_JOB 1_: In the listing below, copy out verbatim the lines beginning with the one containing "Task: Select the Zoom magnifier tool" and running through the one containing "Action: point(87,480)", both included.

_PASSAGE_:
%%
# Flying over America...



## Ken N Tx (Dec 4, 2014)

[video]https://www.youtube.com/embed/KcuDdPo0WZk[/video]


----------



## Pappy (Dec 4, 2014)

That was fun, Ken. What a beautiful country we live in.


----------



## oldman (Dec 4, 2014)

If you ever get to Disney World, they have a ride called Soarin'. You sit in a seat that is suspended onto a wire and there is a huge monitor in front of you. It seems as if tou are in this plane in your video and flying about. A few people got sick, but I don't know why, maybe a motion thing, but I had to do it 4 times. It.s that great.


----------



## Jackie22 (Dec 4, 2014)

Thanks for sharing, Ken, and yes our country is beautiful.


----------



## Meanderer (Dec 5, 2014)

Very nice ride Ken, thank yoo!


----------



## JudyB (Dec 5, 2014)

Ken N Tx said:


> [video]https://www.youtube.com/embed/KcuDdPo0WZk[/video]


*
WOW that was AWESOME!!!  Thanks for sharing..*.


----------



## jujube (Dec 5, 2014)
%%
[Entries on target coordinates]
%%
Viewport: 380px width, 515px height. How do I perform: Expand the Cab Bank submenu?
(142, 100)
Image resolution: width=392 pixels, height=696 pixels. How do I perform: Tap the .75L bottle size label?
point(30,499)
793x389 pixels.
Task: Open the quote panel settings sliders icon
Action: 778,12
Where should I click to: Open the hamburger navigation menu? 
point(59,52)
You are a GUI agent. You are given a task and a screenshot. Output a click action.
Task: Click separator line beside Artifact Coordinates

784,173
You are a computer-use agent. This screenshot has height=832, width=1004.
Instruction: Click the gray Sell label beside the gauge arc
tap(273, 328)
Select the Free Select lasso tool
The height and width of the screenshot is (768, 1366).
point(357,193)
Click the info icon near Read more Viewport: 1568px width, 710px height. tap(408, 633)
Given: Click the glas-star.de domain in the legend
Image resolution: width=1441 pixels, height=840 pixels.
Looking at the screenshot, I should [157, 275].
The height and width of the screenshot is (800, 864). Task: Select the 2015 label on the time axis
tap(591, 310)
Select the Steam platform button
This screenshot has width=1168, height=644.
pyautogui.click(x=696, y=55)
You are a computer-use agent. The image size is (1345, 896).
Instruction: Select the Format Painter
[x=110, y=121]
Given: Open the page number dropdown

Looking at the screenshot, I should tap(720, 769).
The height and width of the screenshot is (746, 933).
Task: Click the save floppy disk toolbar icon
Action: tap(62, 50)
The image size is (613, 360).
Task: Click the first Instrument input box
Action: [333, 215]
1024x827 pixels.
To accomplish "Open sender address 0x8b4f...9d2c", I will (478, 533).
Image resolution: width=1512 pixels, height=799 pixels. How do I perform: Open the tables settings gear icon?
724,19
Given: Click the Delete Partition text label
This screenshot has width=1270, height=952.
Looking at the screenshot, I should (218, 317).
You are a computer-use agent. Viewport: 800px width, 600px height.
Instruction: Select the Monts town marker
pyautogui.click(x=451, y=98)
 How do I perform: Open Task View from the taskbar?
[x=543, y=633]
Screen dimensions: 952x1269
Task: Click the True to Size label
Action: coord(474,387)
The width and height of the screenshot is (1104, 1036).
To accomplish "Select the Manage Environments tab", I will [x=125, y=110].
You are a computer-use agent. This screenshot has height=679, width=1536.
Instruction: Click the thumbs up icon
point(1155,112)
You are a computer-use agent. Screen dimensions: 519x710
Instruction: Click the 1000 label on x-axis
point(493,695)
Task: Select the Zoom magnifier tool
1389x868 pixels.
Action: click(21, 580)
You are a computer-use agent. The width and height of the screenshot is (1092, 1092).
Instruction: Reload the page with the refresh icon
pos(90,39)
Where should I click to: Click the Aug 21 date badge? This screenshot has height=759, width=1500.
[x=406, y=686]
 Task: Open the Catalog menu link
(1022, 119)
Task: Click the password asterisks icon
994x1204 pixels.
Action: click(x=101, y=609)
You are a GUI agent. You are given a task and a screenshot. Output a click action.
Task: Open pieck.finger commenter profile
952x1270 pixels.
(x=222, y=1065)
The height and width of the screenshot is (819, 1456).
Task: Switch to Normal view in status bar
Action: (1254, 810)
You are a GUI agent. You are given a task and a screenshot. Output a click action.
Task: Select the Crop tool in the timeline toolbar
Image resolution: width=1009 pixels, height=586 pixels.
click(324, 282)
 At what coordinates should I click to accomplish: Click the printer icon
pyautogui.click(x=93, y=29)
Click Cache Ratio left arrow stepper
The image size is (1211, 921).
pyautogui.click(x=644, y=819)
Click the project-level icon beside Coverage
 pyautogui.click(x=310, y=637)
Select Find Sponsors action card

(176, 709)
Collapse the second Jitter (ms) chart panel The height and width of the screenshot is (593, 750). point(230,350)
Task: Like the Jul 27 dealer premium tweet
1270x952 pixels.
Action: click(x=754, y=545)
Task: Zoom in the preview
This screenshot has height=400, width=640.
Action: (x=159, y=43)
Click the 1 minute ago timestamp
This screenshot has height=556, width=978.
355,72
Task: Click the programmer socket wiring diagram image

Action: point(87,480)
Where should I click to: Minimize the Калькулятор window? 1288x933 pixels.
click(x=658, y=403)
%%
_JOB 2_: Pick up the forum thread about the flying-over-America video above and carry it on from its final line.

_TASK ANSWER 1_:
Task: Select the Zoom magnifier tool
1389x868 pixels.
Action: click(21, 580)
You are a computer-use agent. The width and height of the screenshot is (1092, 1092).
Instruction: Reload the page with the refresh icon
pos(90,39)
Where should I click to: Click the Aug 21 date badge? This screenshot has height=759, width=1500.
[x=406, y=686]
 Task: Open the Catalog menu link
(1022, 119)
Task: Click the password asterisks icon
994x1204 pixels.
Action: click(x=101, y=609)
You are a GUI agent. You are given a task and a screenshot. Output a click action.
Task: Open pieck.finger commenter profile
952x1270 pixels.
(x=222, y=1065)
The height and width of the screenshot is (819, 1456).
Task: Switch to Normal view in status bar
Action: (1254, 810)
You are a GUI agent. You are given a task and a screenshot. Output a click action.
Task: Select the Crop tool in the timeline toolbar
Image resolution: width=1009 pixels, height=586 pixels.
click(324, 282)
 At what coordinates should I click to accomplish: Click the printer icon
pyautogui.click(x=93, y=29)
Click Cache Ratio left arrow stepper
The image size is (1211, 921).
pyautogui.click(x=644, y=819)
Click the project-level icon beside Coverage
 pyautogui.click(x=310, y=637)
Select Find Sponsors action card

(176, 709)
Collapse the second Jitter (ms) chart panel The height and width of the screenshot is (593, 750). point(230,350)
Task: Like the Jul 27 dealer premium tweet
1270x952 pixels.
Action: click(x=754, y=545)
Task: Zoom in the preview
This screenshot has height=400, width=640.
Action: (x=159, y=43)
Click the 1 minute ago timestamp
This screenshot has height=556, width=978.
355,72
Task: Click the programmer socket wiring diagram image

Action: point(87,480)

_TASK ANSWER 2_:
We are addicted to the series "Arial America" which airs on the Smithsonian channel.   Each show covers one state and some shows concentrate on "small cities" or "great rivers", etc.  All the filming is done from drones, helicopters or planes, with great narration.  You'll see cities, wilderness, battle sites and there's a lot of history thrown in.


----------



## Meanderer (Dec 5, 2014)

They did use observation balloons (hydrogen) during the Civil war.   They only went up a few thousand feet, but must have been "like being an astronaut" back then! Don't know if they ever sent up a photographer?

http://www.civilwar.org/education/history/civil-war-ballooning/civil-war-ballooning.html







View of the George Washington Parke Custis operating a Civil War balloon from its decks. (Wikimedia)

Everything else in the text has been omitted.